At this point, CoreWeave is the company’s only announced customer for its compute-as-a-service business. But investors still have $15 billion reasons to be excited about that. That doesn’t change the fact that the stock is now trading nearly 50% higher than the consensus estimate of analysts. 

Analysts typically use an earnings report as an opportunity to update their ratings and/or price target for a stock. That may be the case with APLD stock. That will play out in the upcoming days. In the meantime, it’s time to decide what to do with the stock.

APLD Stock: Buy, Sell, or Hold

Applied Digital Buy Hold Sell Verdict - StockEarnings

To wrap up this discussion, Applied Digital stock has a long-term bull case that is in the early stages. With $11 billion of contracted revenue over the next 15 years, it’s easy to see why APLD stock is up 207% in the last three months. 

If you’re a long-term investor who currently owns the stock, congratulations. The choice of whether to take some profits is one only you can make. But you’ll want to leave plenty of meat on the bone due to this stock’s long-term growth potential.

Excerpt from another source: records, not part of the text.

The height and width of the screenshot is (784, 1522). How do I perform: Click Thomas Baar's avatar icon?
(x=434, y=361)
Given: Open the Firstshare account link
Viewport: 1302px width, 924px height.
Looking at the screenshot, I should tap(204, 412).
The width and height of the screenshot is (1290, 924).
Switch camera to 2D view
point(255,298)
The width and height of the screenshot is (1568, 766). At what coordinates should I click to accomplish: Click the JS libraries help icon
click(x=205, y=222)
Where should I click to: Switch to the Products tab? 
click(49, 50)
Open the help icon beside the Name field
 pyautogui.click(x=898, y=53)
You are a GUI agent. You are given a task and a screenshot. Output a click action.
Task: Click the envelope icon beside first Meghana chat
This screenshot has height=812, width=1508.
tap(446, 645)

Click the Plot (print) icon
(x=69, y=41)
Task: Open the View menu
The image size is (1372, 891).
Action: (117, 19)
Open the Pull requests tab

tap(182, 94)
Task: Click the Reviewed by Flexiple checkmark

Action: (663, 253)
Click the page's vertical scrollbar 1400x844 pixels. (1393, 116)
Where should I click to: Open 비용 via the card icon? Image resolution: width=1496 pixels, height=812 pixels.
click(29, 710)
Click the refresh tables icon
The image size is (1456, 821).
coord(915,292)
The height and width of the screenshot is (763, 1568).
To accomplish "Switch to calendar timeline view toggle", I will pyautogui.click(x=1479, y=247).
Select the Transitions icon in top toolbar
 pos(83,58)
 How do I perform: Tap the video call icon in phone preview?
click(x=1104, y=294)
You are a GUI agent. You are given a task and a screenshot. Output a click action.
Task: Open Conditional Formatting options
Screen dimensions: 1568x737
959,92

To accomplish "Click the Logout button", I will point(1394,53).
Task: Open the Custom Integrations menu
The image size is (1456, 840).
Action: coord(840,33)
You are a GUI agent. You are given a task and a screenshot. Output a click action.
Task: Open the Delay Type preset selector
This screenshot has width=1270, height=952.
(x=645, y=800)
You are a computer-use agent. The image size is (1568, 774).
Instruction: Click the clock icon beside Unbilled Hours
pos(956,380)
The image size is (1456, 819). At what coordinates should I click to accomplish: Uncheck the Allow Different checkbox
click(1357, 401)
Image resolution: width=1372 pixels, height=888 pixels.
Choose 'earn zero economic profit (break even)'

But what if you don’t currently own APLD stock? You have three options.

Option 1: Buy into Strength

First, you can buy into the momentum. There are many investors who believe that you buy into rallies like these, because they can frequently move much higher. But there’s a specific risk to that with Applied Digital that you need to consider.

About 30% of the stock’s float is held by short sellers. That’s undoubtedly part of what’s driving the stock price higher. Many of these investors are trying to cover their short positions as APLD stock is moving higher. That creates a short squeeze, which is one reason a stock can make a parabolic move.

The problem is you don’t know when this short squeeze may end and when it does, the reversal can be just as strong and just as swift. If you buy “at the top” you could be left underwater on the stock.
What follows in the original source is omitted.